De prime abord, le thème de Mai 68 est rapidement évacué de l’analyse. Hourmant manque à inclure véritablement cet évènement dans sa démarche, citant simplement quelques maoïstes qui attribuent ce moment aux succès de la Révolution culturelle[6]. Le cadre temporel ratisse beaucoup plus large et couvre plutôt la dernière décennie sous Mao. Cela étant dit, Hourmant présente un historique intéressant et très peu étudié. Les différents récits de voyages survenus au fil des époques mettent très bien en évidence le changement d’attitude progressif des Français vis-à-vis la Chine et son régime. Cependant, le reste de l’analyse est plutôt inégale. Par exemple, les premiers chapitres font un portrait clair et précis des symboles maoïstes dans la culture populaire. Toutefois, les chapitres suivants abandonnent largement la production populaire pour plutôt se concentrer sur les autres groupes. À ce sujet, les militants sont présentés comme étant campés sur leurs positions, déjà convaincus par leurs premiers contacts avec le PCC et sans réels développements au fil des années. En revanche, la majorité de la recherche se concentre plutôt sur les élucubrations des intellectuels qui semblent être les seuls à nuancer l’expérience maoïste. L’argumentaire général mériterait d’être recadré dans un contexte historique plus large. L’analyse se sert très bien des sources littéraires laissées par les différents adhérant au maoïsme, seulement, elle peine à sortir de ces éléments pour pousser l’argumentation plus loin. Le maoïsme en France semble ainsi n’avoir été qu’une vague, dont les éclats se sont effacés naturellement avec le passage du temps. Hourmant présente en somme une première fondation dans le champ historiographique en attendant la contribution plus substantielle d’autres recherches.

Références

[1] Nous tenons à remercier les contributions et les corrections apportées par Alexandre Blier pour ce court compte-rendu.
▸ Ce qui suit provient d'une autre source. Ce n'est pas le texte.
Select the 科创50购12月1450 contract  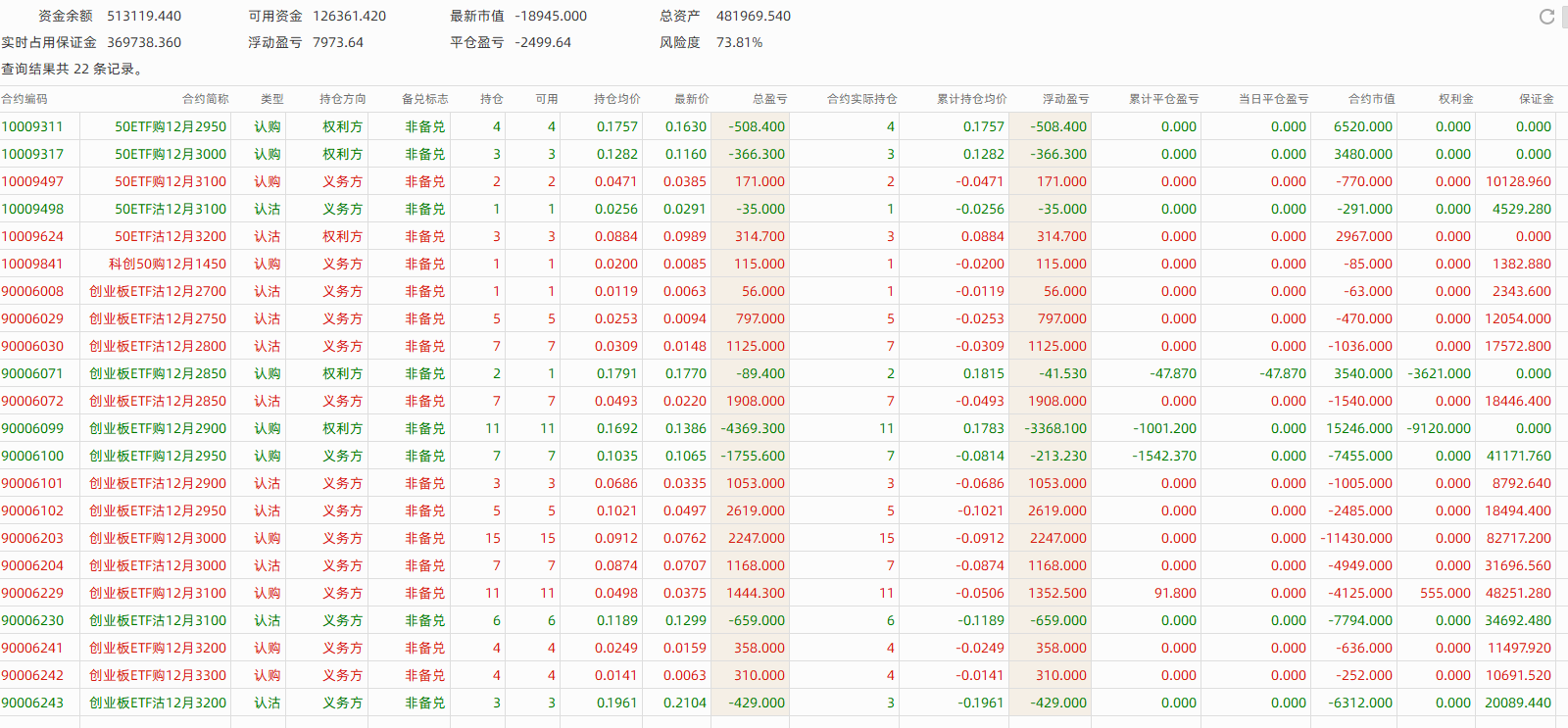pos(168,264)
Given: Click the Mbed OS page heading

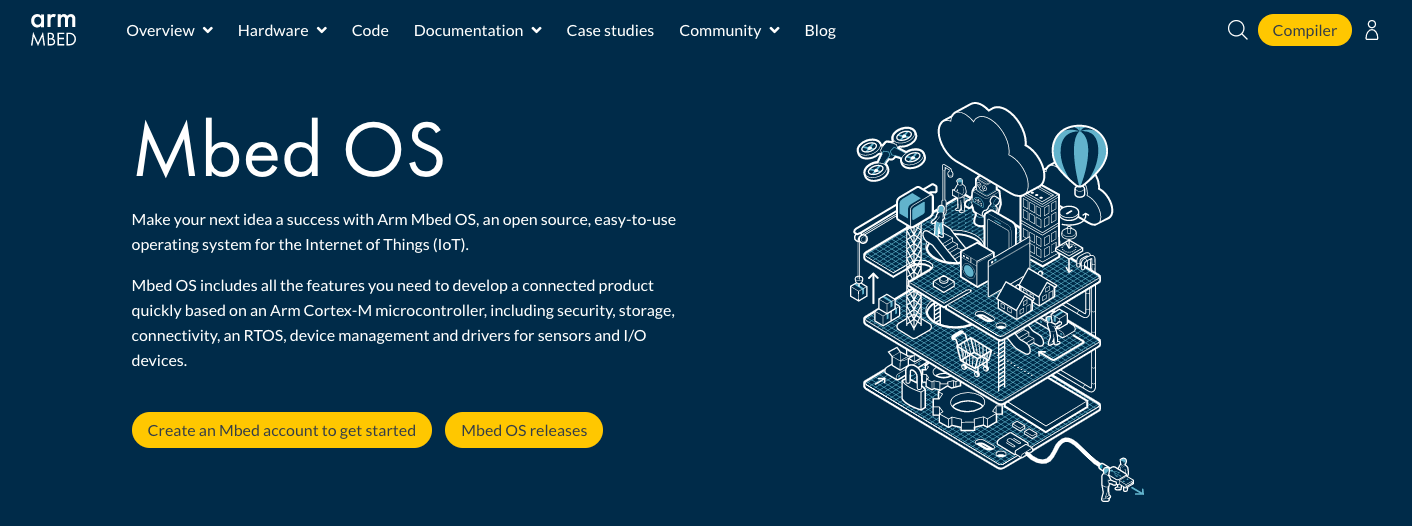Looking at the screenshot, I should point(289,150).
[2] De la notice complète : François Hourmant, Les années Mao en France. Avant, pendant et après Mai 68, Paris, Odile Jacob, 2018, 282 p.  

[3] Par exemple : François Hourmant, Le désenchantement des clercs : Figures de l’intellectuel dans l’après-Mai 68, Rennes, Presses Universitaires de Rennes, 1997, 260 p. ; François Hourmant, Au pays de l‘Avenir Radieux, Voyages et témoignages des intellectuels en URSS, à Cuba et en Chine populaire, Paris, Aubier, 2000, 281 p.

[4] François Hourmant, op. cit., 2018, p. 17.

[5] François Hourmant, op. cit., 2018, p. 189.

[6] Ibid., p. 214.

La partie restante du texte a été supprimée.